SABC+ is not alone. France’s TF1+ launched across 22 Francophone African countries in June 2025 on a free, ad-supported basis. In Nigeria, a new generation of local platforms — Circuits, Kava, EbonyLife ON Plus — are experimenting with pricing models built around local purchasing power rather than global benchmarks. In Gabon, La Gabonaise launched in June 2025 as the country’s first 100% locally tailored streaming service. The FAST model — Free Ad-Supported Television, essentially scheduled programming delivered via the internet — was identified at the OTT Content Streaming Summit Africa in February 2026 as “the most viable path” for the price-sensitive African market.
“Africa does not lack audiences, nor mobile penetration, nor content. What we must no longer lack is agency.” — Stanley Benjamin Similo, President, Southern African Broadcasters Association (SABA), OTT Summit Africa 2026
THE ADVERTISING OPPORTUNITY
For this shift to work, the advertising market must follow suit. And the data suggests it is doing exactly that. PwC projects Kenya’s internet advertising market to grow at a 16% CAGR—the fastest rate globally.
Nigeria is forecast to reach 84% digital ad spend by 2029, surpassing the global benchmark of 80%.
Across the region, mobile-first programmatic advertising, performance-based campaigns, and influencer-led content are replacing traditional broadcast spot advertising as the primary tools of brand engagement.
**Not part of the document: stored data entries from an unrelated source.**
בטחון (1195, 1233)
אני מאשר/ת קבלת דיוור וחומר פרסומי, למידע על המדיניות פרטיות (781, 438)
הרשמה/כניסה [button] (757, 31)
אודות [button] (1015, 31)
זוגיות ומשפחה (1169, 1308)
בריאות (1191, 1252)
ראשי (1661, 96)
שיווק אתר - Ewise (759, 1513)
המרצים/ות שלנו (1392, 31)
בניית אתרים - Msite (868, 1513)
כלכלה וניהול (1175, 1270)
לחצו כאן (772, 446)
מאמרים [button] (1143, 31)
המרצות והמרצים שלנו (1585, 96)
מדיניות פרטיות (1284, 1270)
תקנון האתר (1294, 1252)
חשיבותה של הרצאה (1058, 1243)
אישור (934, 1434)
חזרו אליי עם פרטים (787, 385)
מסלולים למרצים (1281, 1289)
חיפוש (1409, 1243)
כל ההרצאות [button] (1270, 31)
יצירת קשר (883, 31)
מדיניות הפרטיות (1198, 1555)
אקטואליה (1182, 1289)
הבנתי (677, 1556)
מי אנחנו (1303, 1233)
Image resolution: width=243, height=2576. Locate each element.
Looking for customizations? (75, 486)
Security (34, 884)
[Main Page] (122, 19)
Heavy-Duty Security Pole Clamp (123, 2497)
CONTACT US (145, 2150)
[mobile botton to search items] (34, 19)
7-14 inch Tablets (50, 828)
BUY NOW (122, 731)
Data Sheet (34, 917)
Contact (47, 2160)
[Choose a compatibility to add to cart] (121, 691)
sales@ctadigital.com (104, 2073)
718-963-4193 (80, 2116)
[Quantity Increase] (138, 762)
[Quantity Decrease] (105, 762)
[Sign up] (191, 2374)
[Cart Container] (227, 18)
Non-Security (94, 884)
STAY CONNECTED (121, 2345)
That is a significant opportunity for platforms willing to build the advertising infrastructure to capture it — sophisticated targeting, transparent measurement, mobile-native formats, and sales teams that can translate audience data into advertiser confidence.
The platforms that build this capability now will not just survive the SVOD shakeout. They will inherit the audiences that premium subscription services are losing.
THE NEW PLAYBOOK
Showmax’s story does not mean subscription models have no future in Africa. Hybrid approaches — free AVOD tiers paired with optional premium SVOD — are already showing promise in emerging markets globally, and Africa’s expanding middle class will continue to grow. Canal+ has signalled its intent to introduce its own streaming app as the successor to Showmax, carrying MultiChoice’s content forward. The appetite for quality content has not gone anywhere.
But the lesson of the last five years is clear: a model designed for high-income, low-connectivity markets cannot simply be transplanted to Africa and expected to perform.
The platforms that will define digital broadcasting across this continent are those built around African realities — mobile-first, ad-supported where necessary, locally priced, and relentlessly focused on content that people actually want to watch. That is not a compromise. That is the strategy.